De grootste onzekerheden in de liquiditeitsprognose zijn:
- leningen BNG Bank: we hebben in 2015 en 2016 voor € 75 miljoen aan leningen verstrekt aan de BNG Bank met een looptijd van 60 jaar. De BNG Bank heeft hiervan in 2022 € 50 miljoen vervroegd afgelost. In de liquiditeitsprognose zijn we er van uitgegaan dat de BNG Bank de resterende lening van € 25 miljoen niet vervroegd aflost in de komende jaren.
- het Energiefonds Overijsel (EFO) kan binnen de huidige lening-faciliteit nog enkele tientallen miljoenen euro’s opvragen bij de provincie. Het is lastig inschatten wanneer en hoeveel geld EFO de komende jaren gaat opvragen, temeer daar EFO nu ook een lening-overeenkomst van € 50 miljoen met de Europese Investeringsbank heeft afgesloten.
- anticiperend grondfonds: in de liquiditeitsprognose is de aanname gedaan dat de beschikbare € 100 miljoen volledig uitgegeven gaat worden. Ook is een inschatting gemaakt van de jaarschijven waarin deze uitgaven zullen vallen. Dit is echter zeer onzeker.
- specifieke uitkeringen: we ontvangen steeds meer geld via specifieke uitkeringen (spuks) van het Rijk. Het is lastig inschatten voor de komende jaren hoeveel spuks we gaan ontvangen, om hoeveel geld dit gaat en wanneer de uitgaven op deze spuks gaan lopen. Met name bij de SPUK Natuur en de SPUK Zoetwatervoorziening Oost Nederland (waar de Provincie Overijssel de kassiersfunctie heeft), zijn de bedragen fors en de onzekerheden groot.
- voor het Nationaal programma landelijk gebied stelt het Rijk € 24 miljard beschikbaar. Op moment van schrijven van deze tekst is nog niet duidelijk hoe en wanneer deze gelden beschikbaar komen voor de provincies. Dit is daarom nog niet meegenomen in de liquiditeitsprognose.

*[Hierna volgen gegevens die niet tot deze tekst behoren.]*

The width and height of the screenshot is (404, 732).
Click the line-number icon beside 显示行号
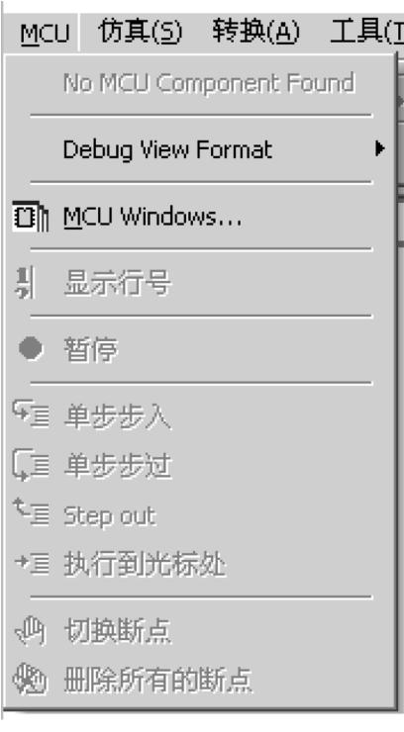pos(25,283)
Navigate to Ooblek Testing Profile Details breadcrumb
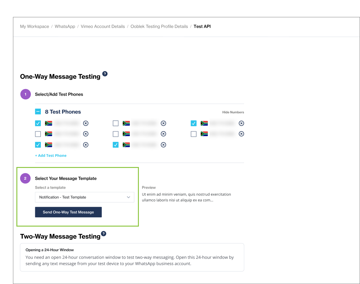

- Enexis heeft haar dochter Fudura verkocht. Er is nog geen besluitvorming of de verkoopwinst binnen Enexis blijft of (deels) uitgekeerd gaat worden aan de aandeelhouders. We hebben daarom hiervoor geen ontvangsten geraamd.
Drempelbedrag schatkistbankieren
Het drempelbedrag schatkistbankieren is het maximale bedrag dat een decentrale overheid buiten de schatkist mag aanhouden. Het drempelbedrag is bedoeld om te voorkomen dat een provincie of gemeente elke dag de laatste euro naar de schatkist moet overboeken.
De berekening van het drempelbedrag bestaat uit het begrotingstotaal vermenigvuldigd met 2%, voor zover het begrotingstotaal minder dan € 500 miljoen bedraagt. Voor een begrotingstotaal van € 500 miljoen of meer wordt het drempelbedrag verder verhoogd met 0,2% van het bedrag boven € 500 miljoen. Het minimum drempelbedrag bedraagt in alle gevallen € 1 miljoen. Voor onze provincie bedraagt het begrotingstotaal in 2023 € 594,3 miljoen. Het drempelbedrag wordt dan berekend als 2 % van € 500 miljoen (€ 10 miljoen), vermeerderd met 0,2% van € 94,3 miljoen (€ 0,2 miljoen). Het drempelbedrag voor 2023 bedraagt daarmee € 10,2 miljoen.